Give back every line of the listing below unchanged, omitting the pictures.
begin
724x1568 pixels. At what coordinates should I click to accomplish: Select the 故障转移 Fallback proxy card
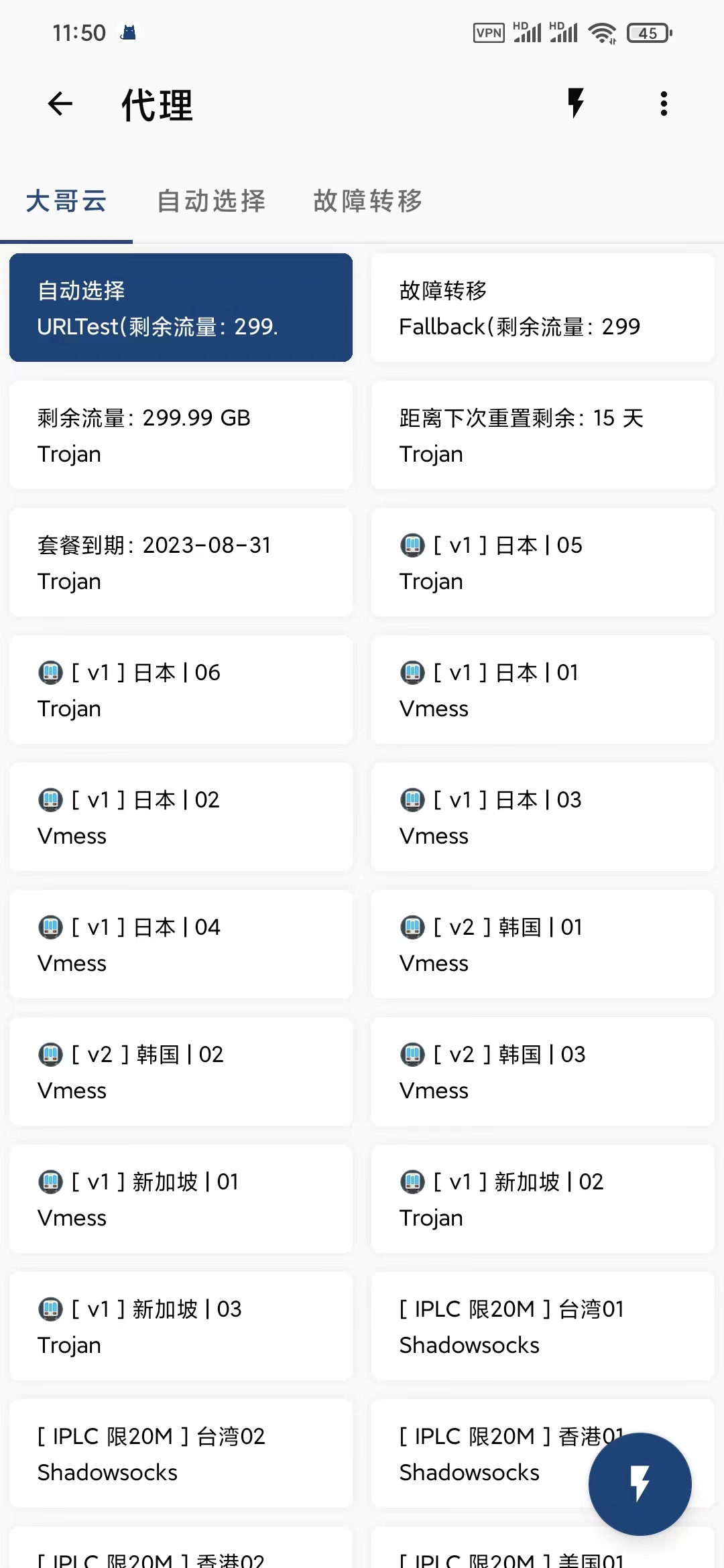coord(543,308)
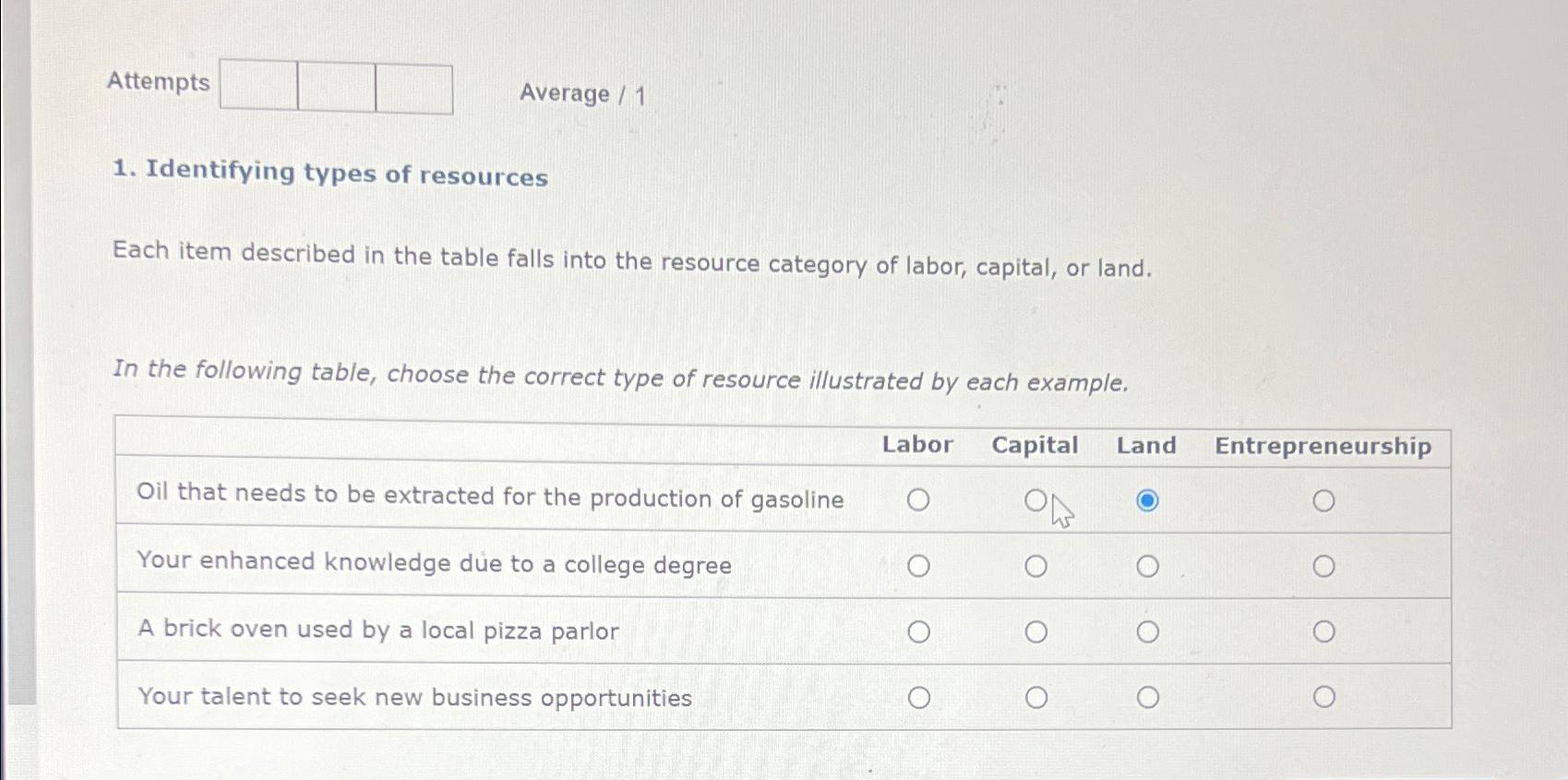The height and width of the screenshot is (780, 1568).
Task: Select Entrepreneurship for college degree knowledge
Action: [x=1323, y=565]
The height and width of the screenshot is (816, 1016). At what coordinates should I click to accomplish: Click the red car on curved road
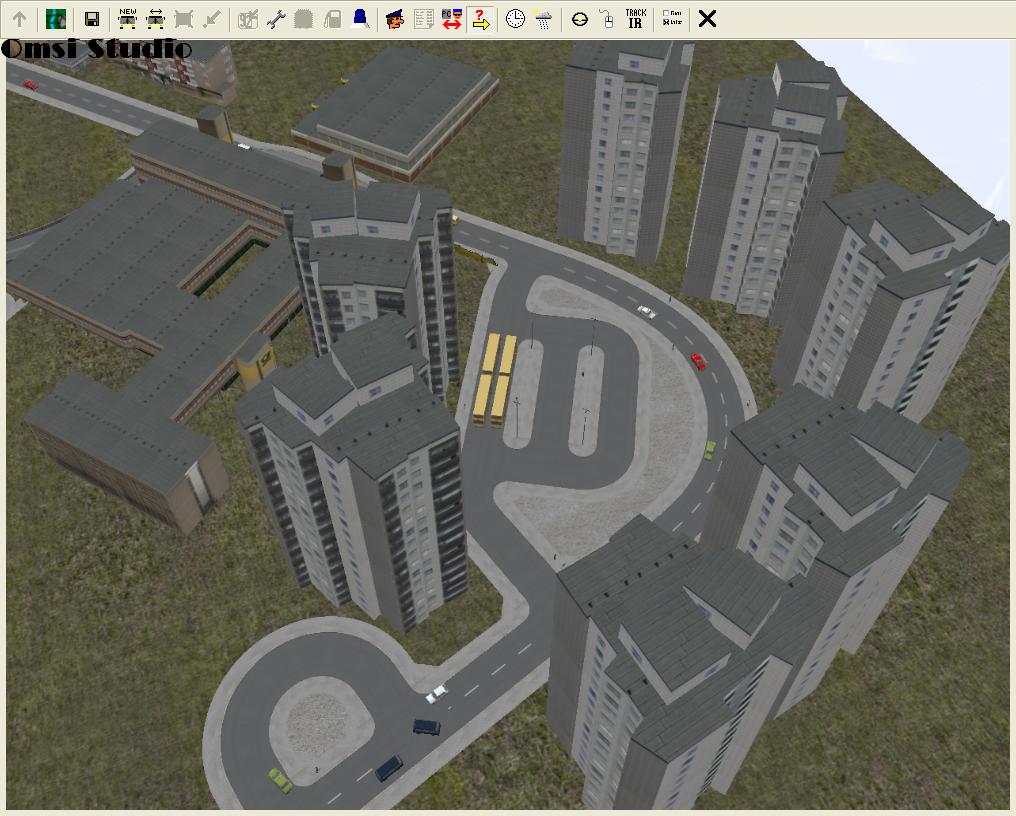698,362
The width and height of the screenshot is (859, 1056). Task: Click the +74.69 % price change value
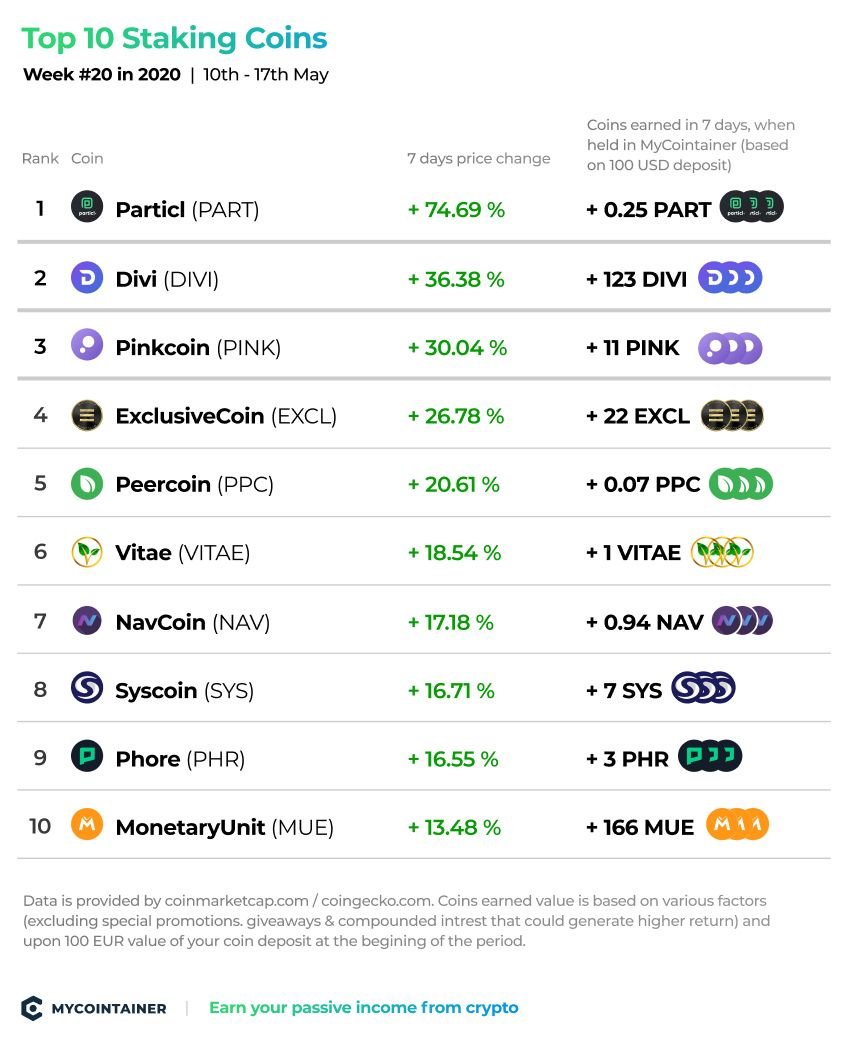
end
» **Exercise solution**
724x1568 pixels. At what coordinates should I click to accomplish: Select the 故障转移 Fallback proxy card
coord(543,308)
The height and width of the screenshot is (780, 1568).
Task: Select Entrepreneurship for college degree knowledge
Action: [x=1323, y=565]
The height and width of the screenshot is (816, 1016). At what coordinates should I click to accomplish: Click the red car on curved road
698,362
The width and height of the screenshot is (859, 1056). Task: Click the +74.69 % price change value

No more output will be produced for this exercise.